[TEXT SEGMENT]
----------------

The rays seem to me to overwhelm the rest of the picture and become the subject.  It blocks the tree rather than complementing it and the church.  But don't go by me.  That's just my opinion.  It's your picture and you have to be happy with what you want.


----------



## VidThreeNorth (Oct 20, 2022)

The problem with the first picture is that the shafts of light seem to hide and de-emphasize the tree, pushing it into the background.  To emphasize the tree, it would be better if the sun were away from the tree, more as a "sidelight".  The second picture emphasizes the church to me because it looks like the exposure was deliberately set up to show it off at its best.


----------



## webestang64 (Oct 20, 2022)

Number one for me but mainly cause the second one is too yellow for my taste and a bit washed out.


----------



## SquarePeg (Oct 21, 2022)

VidThreeNorth said:


> The problem with the first picture is that the shafts of light seem to hide and de-emphasize the tree, pushing it into the background.  To emphasize the tree, it would be better if the sun were away from the tree, more as a "sidelight".  The second picture emphasizes the church to me because it looks like the exposure was deliberately set up to show it off at its best.





webestang64 said:


> Number one for me but mainly cause the second one is too yellow for my taste and a bit washed out.


Here is where I ended up.  A slight crop to emphasize the subjects and remove some of the sun but leave the rays, a bit less exposure and more contrast.  I left the wb warm which is where I like it.  Thanks all for your comments and insights.  Feel free to chime in with thoughts on the final (for now) edit of this one.


----------



## webestang64 (Oct 21, 2022)

I like it. Have you thought about taking out the cars/road sign?


----------



## SquarePeg (Oct 21, 2022)

----------------

[RECORDED DATA]
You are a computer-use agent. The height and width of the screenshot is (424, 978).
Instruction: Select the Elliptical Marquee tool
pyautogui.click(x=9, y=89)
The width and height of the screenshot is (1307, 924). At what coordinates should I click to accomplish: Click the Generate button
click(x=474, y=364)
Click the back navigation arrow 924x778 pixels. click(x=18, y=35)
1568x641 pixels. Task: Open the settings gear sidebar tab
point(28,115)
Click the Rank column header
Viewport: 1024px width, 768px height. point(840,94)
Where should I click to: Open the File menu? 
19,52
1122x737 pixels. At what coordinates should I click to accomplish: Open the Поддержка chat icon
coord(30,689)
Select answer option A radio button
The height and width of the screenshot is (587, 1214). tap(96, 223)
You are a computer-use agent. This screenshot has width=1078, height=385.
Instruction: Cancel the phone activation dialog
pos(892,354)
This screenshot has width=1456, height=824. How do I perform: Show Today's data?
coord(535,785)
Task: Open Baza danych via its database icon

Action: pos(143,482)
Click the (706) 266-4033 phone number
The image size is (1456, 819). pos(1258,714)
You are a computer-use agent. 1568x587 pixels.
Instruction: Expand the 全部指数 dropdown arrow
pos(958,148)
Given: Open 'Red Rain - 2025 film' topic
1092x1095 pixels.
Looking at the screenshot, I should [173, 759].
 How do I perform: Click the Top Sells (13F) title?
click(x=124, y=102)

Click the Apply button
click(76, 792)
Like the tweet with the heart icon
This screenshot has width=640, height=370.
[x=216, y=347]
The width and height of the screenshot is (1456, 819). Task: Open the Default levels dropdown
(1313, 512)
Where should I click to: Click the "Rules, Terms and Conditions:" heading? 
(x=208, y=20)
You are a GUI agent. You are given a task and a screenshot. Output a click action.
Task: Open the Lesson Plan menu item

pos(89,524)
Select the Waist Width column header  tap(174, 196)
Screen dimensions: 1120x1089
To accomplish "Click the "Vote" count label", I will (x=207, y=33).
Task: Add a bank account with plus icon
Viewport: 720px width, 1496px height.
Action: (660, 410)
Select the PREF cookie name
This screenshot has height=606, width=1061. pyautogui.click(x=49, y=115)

----------------

[COMPLETE THE FOLLOWING]
[1] From the photo critique thread, list the adjustments SquarePeg says went into the final edit.
[2] Do these statements agree with the photo critique thread? Answer yes or no for each, quoting the words that decide it.
(a) webestang64 prefers the second picture.
(b) VidThreeNorth suggests the sun should be away from the tree, acting as a sidelight.
(c) SquarePeg made the white balance cooler in the final edit.

[ANSWERS IN ORDER]
[1]
- A slight crop to emphasize the subjects and remove some of the sun but leave the rays
- A bit less exposure
- More contrast

[2]
(a) No: "Number one for me but mainly cause the second one is too yellow for my taste and a bit washed out."
(b) Yes: "To emphasize the tree, it would be better if the sun were away from the tree, more as a "sidelight"."
(c) No: "I left the wb warm which is where I like it."